[Dataset entries]
[Start of Attachment]
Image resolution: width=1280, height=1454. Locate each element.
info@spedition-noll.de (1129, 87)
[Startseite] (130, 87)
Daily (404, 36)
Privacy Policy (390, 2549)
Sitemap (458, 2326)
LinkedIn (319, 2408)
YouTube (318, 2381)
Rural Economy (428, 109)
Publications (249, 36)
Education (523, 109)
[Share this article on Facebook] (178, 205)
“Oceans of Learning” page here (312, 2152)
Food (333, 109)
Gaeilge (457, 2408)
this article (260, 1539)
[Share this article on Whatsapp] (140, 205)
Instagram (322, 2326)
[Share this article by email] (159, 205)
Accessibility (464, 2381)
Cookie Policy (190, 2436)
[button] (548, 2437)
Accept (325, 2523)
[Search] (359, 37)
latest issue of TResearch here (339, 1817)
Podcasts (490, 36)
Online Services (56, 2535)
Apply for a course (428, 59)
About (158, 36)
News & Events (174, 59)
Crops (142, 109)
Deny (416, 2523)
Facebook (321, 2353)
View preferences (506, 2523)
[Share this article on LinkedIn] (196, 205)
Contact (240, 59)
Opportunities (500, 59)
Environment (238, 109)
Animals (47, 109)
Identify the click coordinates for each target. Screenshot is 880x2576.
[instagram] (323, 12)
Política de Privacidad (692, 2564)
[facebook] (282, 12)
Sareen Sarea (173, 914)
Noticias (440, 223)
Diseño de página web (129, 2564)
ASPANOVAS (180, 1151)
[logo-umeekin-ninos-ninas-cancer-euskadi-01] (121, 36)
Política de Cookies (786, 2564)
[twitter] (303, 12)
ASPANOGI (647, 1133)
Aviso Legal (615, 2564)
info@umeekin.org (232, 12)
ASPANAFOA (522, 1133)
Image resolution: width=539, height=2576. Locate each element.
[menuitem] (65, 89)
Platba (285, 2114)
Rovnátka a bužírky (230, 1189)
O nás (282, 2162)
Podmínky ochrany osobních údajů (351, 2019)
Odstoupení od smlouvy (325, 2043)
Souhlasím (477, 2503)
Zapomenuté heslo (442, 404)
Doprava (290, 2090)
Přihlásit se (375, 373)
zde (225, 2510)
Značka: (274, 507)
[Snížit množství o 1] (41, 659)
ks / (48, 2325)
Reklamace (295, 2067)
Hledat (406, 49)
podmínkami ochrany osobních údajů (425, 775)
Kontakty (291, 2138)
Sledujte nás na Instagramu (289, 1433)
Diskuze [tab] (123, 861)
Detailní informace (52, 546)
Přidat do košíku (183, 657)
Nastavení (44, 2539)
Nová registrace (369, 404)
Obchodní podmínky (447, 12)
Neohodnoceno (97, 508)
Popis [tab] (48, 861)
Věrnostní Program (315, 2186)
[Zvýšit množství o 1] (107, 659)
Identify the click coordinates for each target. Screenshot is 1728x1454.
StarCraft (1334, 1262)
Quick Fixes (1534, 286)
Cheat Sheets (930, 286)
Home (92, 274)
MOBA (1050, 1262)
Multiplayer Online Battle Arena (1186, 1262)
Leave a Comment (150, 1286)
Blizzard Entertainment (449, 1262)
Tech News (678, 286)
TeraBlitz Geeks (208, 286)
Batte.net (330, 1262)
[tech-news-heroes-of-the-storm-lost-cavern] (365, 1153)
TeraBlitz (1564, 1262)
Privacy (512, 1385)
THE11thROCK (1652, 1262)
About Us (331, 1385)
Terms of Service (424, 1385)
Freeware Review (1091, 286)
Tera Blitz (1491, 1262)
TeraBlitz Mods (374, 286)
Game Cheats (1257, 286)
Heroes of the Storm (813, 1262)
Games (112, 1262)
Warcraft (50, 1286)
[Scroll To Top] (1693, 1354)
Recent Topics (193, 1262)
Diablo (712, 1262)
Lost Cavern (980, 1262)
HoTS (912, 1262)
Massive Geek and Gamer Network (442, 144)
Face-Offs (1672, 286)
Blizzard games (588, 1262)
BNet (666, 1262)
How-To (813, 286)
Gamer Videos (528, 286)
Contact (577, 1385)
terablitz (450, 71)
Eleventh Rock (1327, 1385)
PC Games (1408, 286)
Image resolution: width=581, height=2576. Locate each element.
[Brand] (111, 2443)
[End of Attachment]
Your assignment: Going back over the entries above, copy word for word every line from the one that has "Obchodní podmínky (447, 12)" on through the one that has "PC Games (1408, 286)".

Expected output:
Obchodní podmínky (447, 12)
Neohodnoceno (97, 508)
Popis [tab] (48, 861)
Věrnostní Program (315, 2186)
[Zvýšit množství o 1] (107, 659)
Identify the click coordinates for each target. Screenshot is 1728x1454.
StarCraft (1334, 1262)
Quick Fixes (1534, 286)
Cheat Sheets (930, 286)
Home (92, 274)
MOBA (1050, 1262)
Multiplayer Online Battle Arena (1186, 1262)
Leave a Comment (150, 1286)
Blizzard Entertainment (449, 1262)
Tech News (678, 286)
TeraBlitz Geeks (208, 286)
Batte.net (330, 1262)
[tech-news-heroes-of-the-storm-lost-cavern] (365, 1153)
TeraBlitz (1564, 1262)
Privacy (512, 1385)
THE11thROCK (1652, 1262)
About Us (331, 1385)
Terms of Service (424, 1385)
Freeware Review (1091, 286)
Tera Blitz (1491, 1262)
TeraBlitz Mods (374, 286)
Game Cheats (1257, 286)
Heroes of the Storm (813, 1262)
Games (112, 1262)
Warcraft (50, 1286)
[Scroll To Top] (1693, 1354)
Recent Topics (193, 1262)
Diablo (712, 1262)
Lost Cavern (980, 1262)
HoTS (912, 1262)
Massive Geek and Gamer Network (442, 144)
Face-Offs (1672, 286)
Blizzard games (588, 1262)
BNet (666, 1262)
How-To (813, 286)
Gamer Videos (528, 286)
Contact (577, 1385)
terablitz (450, 71)
Eleventh Rock (1327, 1385)
PC Games (1408, 286)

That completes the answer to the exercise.